LALS, Africana, and GSWS Graduate Research Colloquium

Thursday, April 5, 2018 - 12:00pm to 1:00pm

Max Kade Center | 3401 Walnut Street | Room 329A

This location is ADA accessible

Eziaku Nwokocha
Bio: Eziaku Nwokocha has already earned a master’s at Harvard Divinity School. As a graduate student in Africana and Religious studies at the University of  Pennsylvania, she undertakes ethnographic research on gender sexuality, fashion and material culture in Haitian Vodou, focusing on women in Jacmel, Haiti and the diasporic communities in Montreal and Boston.
 
Title: 'Size Me Up!': Gede, Ritual Practice, and Sartorial Innovation in Haitian Vodou
 
Abstract: In this ethnographic paper, I explore how clothing can be used to create a reciprocal exchange between spirits and practitioners of African Diasporic Religions, in particular Haitian Vodou. I argue that the dress itself is not only a material object but, like other ritual objects, is a mode of an intrinsic dialogue within the spiritual world. Building on Aisha Beliso De-Jesus re-introduction to co-presence which describes are “active spiritual and religious subjectivities intimately tied to practitioners’ forms of movement, travel, and sensual bodily registers, I consider how clothing constructs ritual and spiritual transmission within the everyday lives of practitioners. Thus, I argue that clothing, like co-presences, are still drawing from the socio-cultural and political realms of its people as it concurrently contends various ideologies of gender, race and class.  This type of construction produces a particular kind of worshipper that is permissible by the spirit, materializing (enacting, embodying) a socio-spiritual figure of the past that informs the present. In short, there is a collective imagining with clothing, spirits ask for colors and materials that they fashion for themselves and the space for them to come down to. Clothing, like the body, become a material canvas for spirits and practitioners to fashion and communicate with the each other.  

 
 
Akudo Ejelonu
Bio: Akudo Ejelonu is dual degree Master of Public Health and Master of Environmental Studies graduate student. She is committed to working in global health research focused on WASH (water, sanitation, and hygiene), gender politics, immigration and environmentally induced migration. Some of her diverse interests are population studies, ethnography, program evaluation, infectious disease, and mixed methods study. She is foodie, yogi, traveler and dedicated to learning different languages. Currently, she is an elected student board member at the Global Water Alliance, a Philadelphia based organization that is committed to increasing global access to safe drinking water, sanitation and hygiene in the city and beyond.

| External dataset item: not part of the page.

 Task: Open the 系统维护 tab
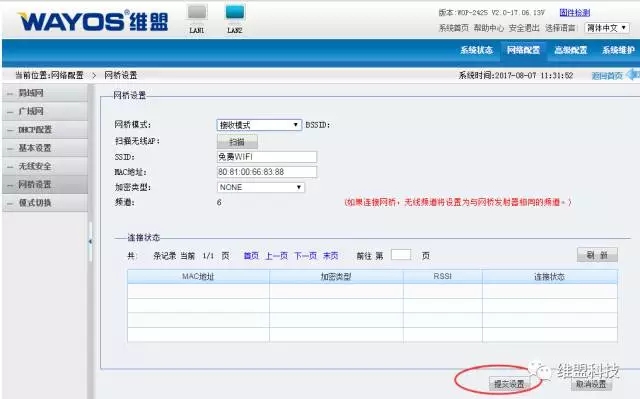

Title: Quantitative Evaluation on Community Perceptions of Sanitation and Hygiene in Rural Guatemala 
 
Abstract: The high prevalence of diarrheal diseases in the village of Tzununá, Guatemala is linked to a lack of sanitation facilities and handwashing practices. The Engineers Without Border University of Pennsylvania Chapter and local partners designed an intervention to reduce diarrheal disease and elimination of open defecation by building pour flush latrines in 50 households. They also provided education on the importance of handwashing practice. Through convenience sampling, we surveyed 45 households to evaluate the community’s knowledge of diarrheal disease, handwashing practices, and maintenance of the latrines. The respondents did not report reduction of diarrheal disease as a reason for latrine use and maintenance. Instead, they associated their motivation with aesthetics, ease and comfort, and reduction of social stigma. We found that social interaction and social pressure drove the household use of latrines.  We recommend that the education program facilitate conversations and activities about the influence of social norms and behavior in sanitation and hygiene practices.